### [Set problem]
Write out the lines of the records below as a numbered list, skipping blank lines and leaving out the pictures.

### [Records for finding displayed items]
■ ■ ■
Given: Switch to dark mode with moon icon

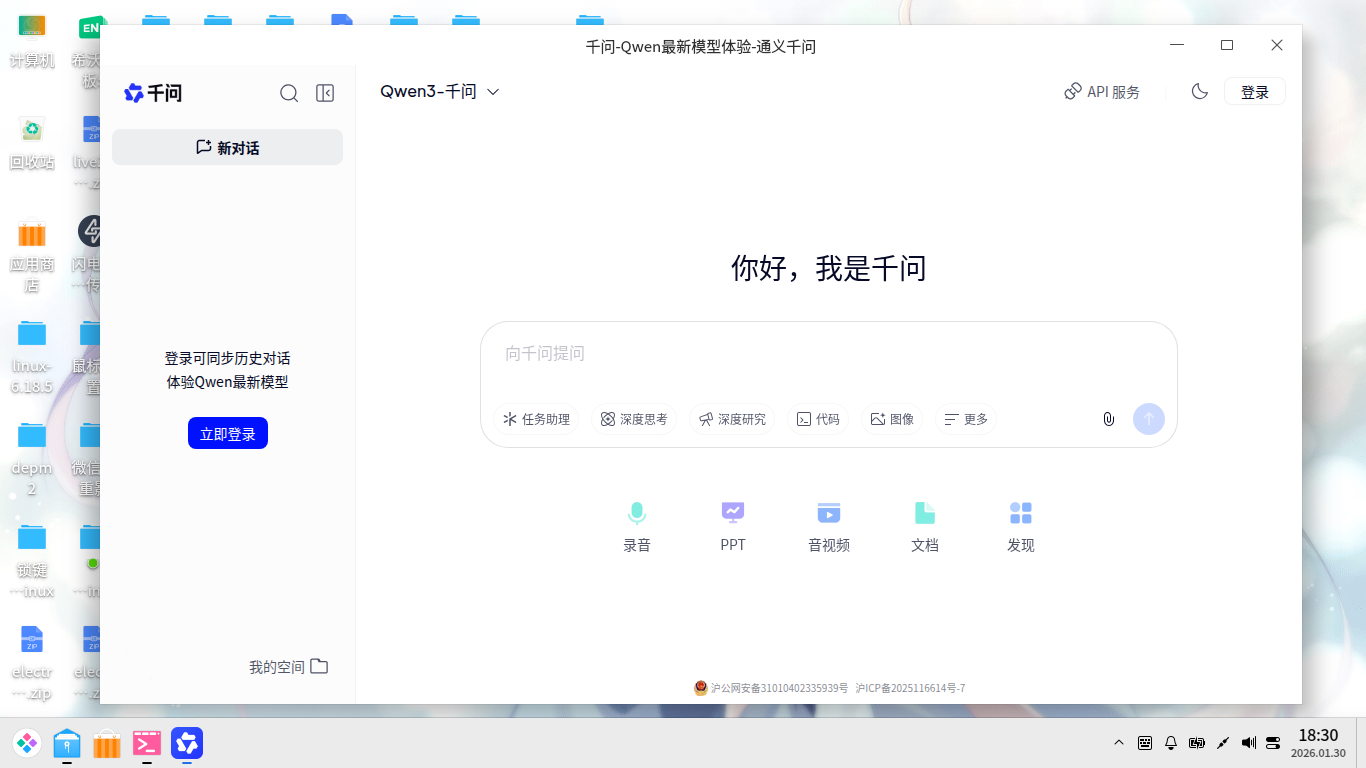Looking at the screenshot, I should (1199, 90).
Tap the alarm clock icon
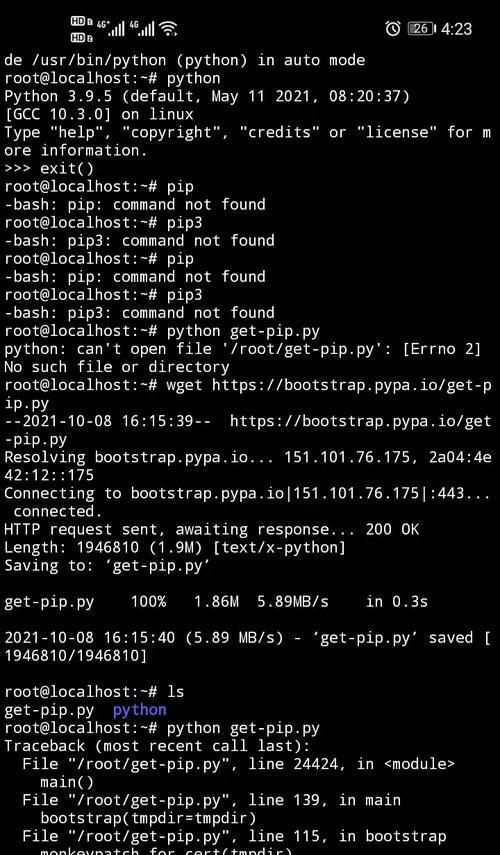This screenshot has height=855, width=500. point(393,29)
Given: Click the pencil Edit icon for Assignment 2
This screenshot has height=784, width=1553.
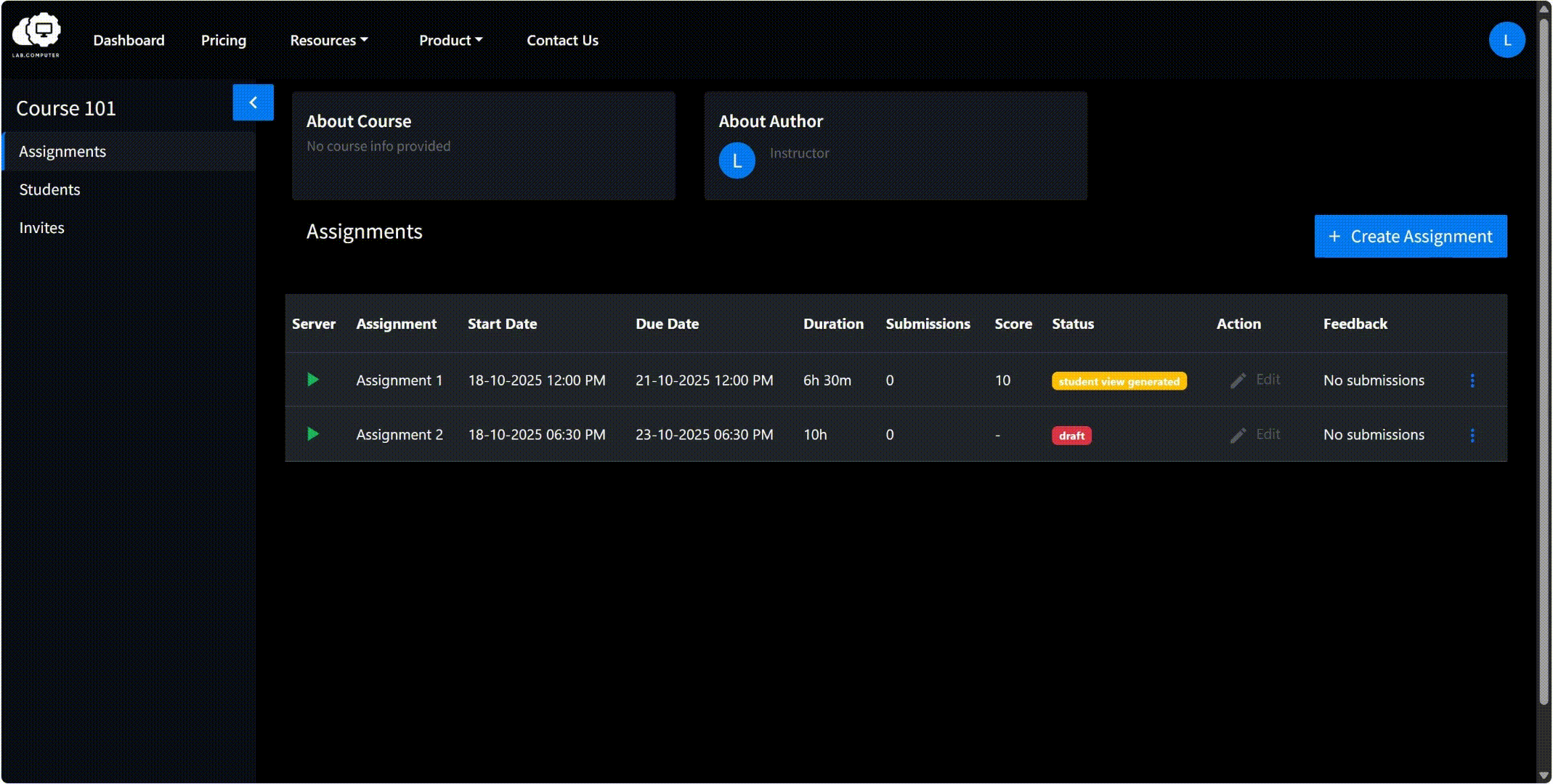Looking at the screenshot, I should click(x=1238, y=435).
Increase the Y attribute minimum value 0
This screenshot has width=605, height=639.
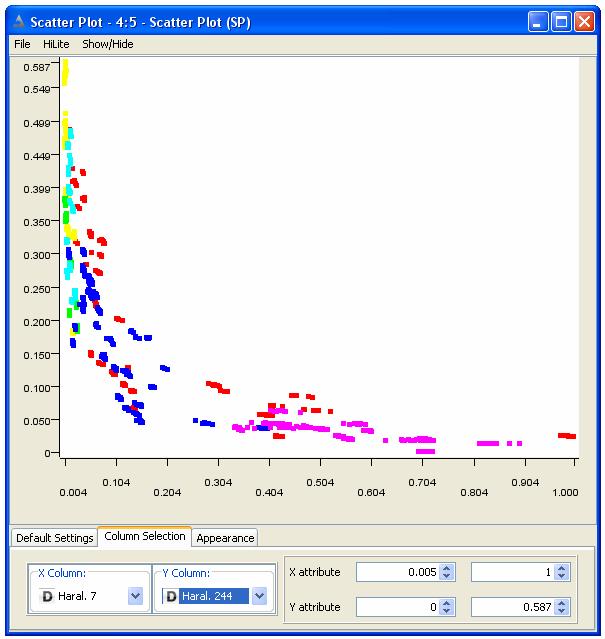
■ ■ ■
### [Complete output]
1. Given: Switch to dark mode with moon icon
2. Looking at the screenshot, I should (1199, 90).
3. Tap the alarm clock icon
4. This screenshot has height=855, width=500. point(393,29)
5. Given: Click the pencil Edit icon for Assignment 2
6. This screenshot has height=784, width=1553.
7. Looking at the screenshot, I should click(x=1238, y=435).
8. Increase the Y attribute minimum value 0
9. This screenshot has width=605, height=639.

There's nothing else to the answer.